Aujourd’hui, BoursoBank compte environ 8,9 millions de clients. Et BoursoBank appartient à Société Générale. C’est probablement la donnée la plus importante pour comprendre ce qui s’est réellement passé sur le marché bancaire digital français ces dernières années. La disruption a eu lieu. Elle est documentée, mesurable, visible dans les chiffres d’utilisation. Mais elle a été capturée, largement, par les groupes que les néo-banques étaient censées menacer. Les grands n’ont pas tremblé. Ils ont acheté, absorbé, ou construit leurs propres alternatives — et dans plusieurs cas, ils sont en tête.

Revolut a atteint 8 millions d’utilisateurs français en mid-2026, confirmant que la France est l’un de ses marchés à la croissance la plus rapide en Europe. C’est un chiffre réel et substantiel pour une fintech britannique qui opère sans réseau d’agences. Le modèle Revolut fonctionne parce qu’il répond à des besoins concrets — les virements internationaux peu coûteux, la conversion de devises en temps réel, la gestion des dépenses depuis une application qui ne ressemble en rien au portail web de BNP Paribas de 2012. Une partie de ces 8 millions d’utilisateurs n’ont pas un compte Revolut comme compte principal. Mais une partie croissante si.
BNP Paribas a regardé cette dynamique et a répondu différemment de ce qu’on aurait pu anticiper. Plutôt que de repositionner ses offres traditionnelles, le groupe a acheté Nickel — le compte bancaire distribué via les buralistes, sans conditions de revenus, à destination des populations sous-bancarisées ou simplement désillusionnées par les frais des comptes classiques. Nickel a ses propres millions de clients. Hello bank!, autre filiale mobile de BNP, complète le dispositif dans le segment plus conventionnel des comptes digitaux. La stratégie est lisible : plutôt que de combattre frontalement une disruption qu’on ne peut pas empêcher, on la détourne en la rachetant ou en la reproduisant.
Ce schéma n’est pas propre à la France. Au Royaume-Uni, les grandes banques ont regardé Monzo et Starling se développer avec une combinaison d’inquiétude et d’adaptation.

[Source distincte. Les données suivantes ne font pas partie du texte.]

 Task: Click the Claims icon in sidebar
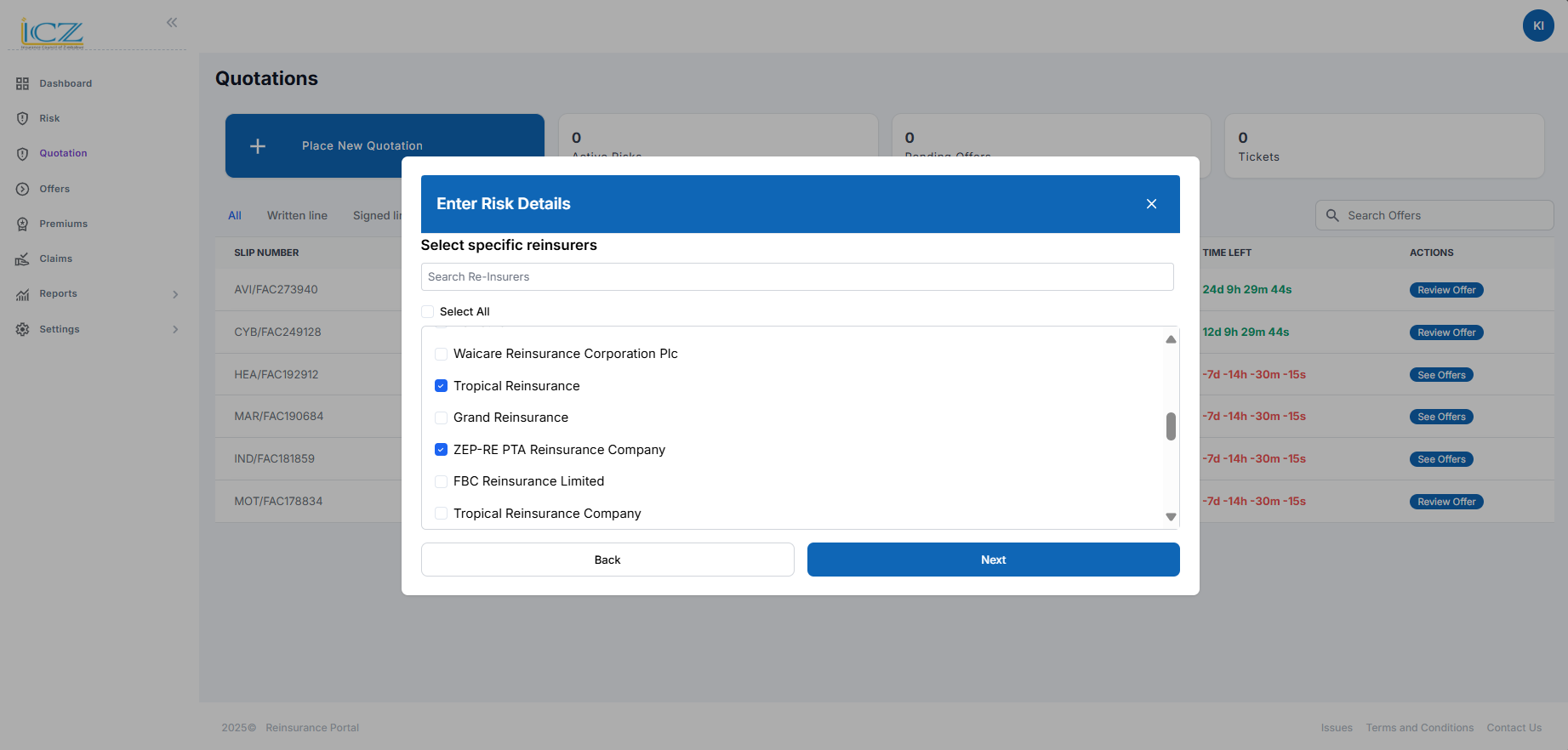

En Allemagne, N26 a prospéré dans un espace que la Commerzbank et Deutsche Bank occupaient trop lentement. Mais en France, la réponse des incumbents a été particulièrement efficace, notamment parce que BoursoBank existait déjà — sous le nom Boursorama — avant même que le terme « néo-banque » soit entré dans le vocabulaire grand public. Société Générale avait une longueur d’avance sur la disruption digitale simplement parce qu’elle avait commencé tôt.
La question qui mérite d’être posée est celle de la profondeur réelle du changement. Revolut avec 8 millions d’utilisateurs en France représente une présence commerciale significative. Mais combien de ces utilisateurs ont fermé leur compte dans une banque traditionnelle ? Combien reçoivent leur salaire sur Revolut ? Combien ont souscrit à un crédit immobilier ou à une assurance-vie via la plateforme ? Le taux de pénétration comme compte principal — pas comme carte secondaire pour les voyages ou les dépenses de week-end — reste difficile à établir précisément et détermine largement si la disruption est structurelle ou superficielle.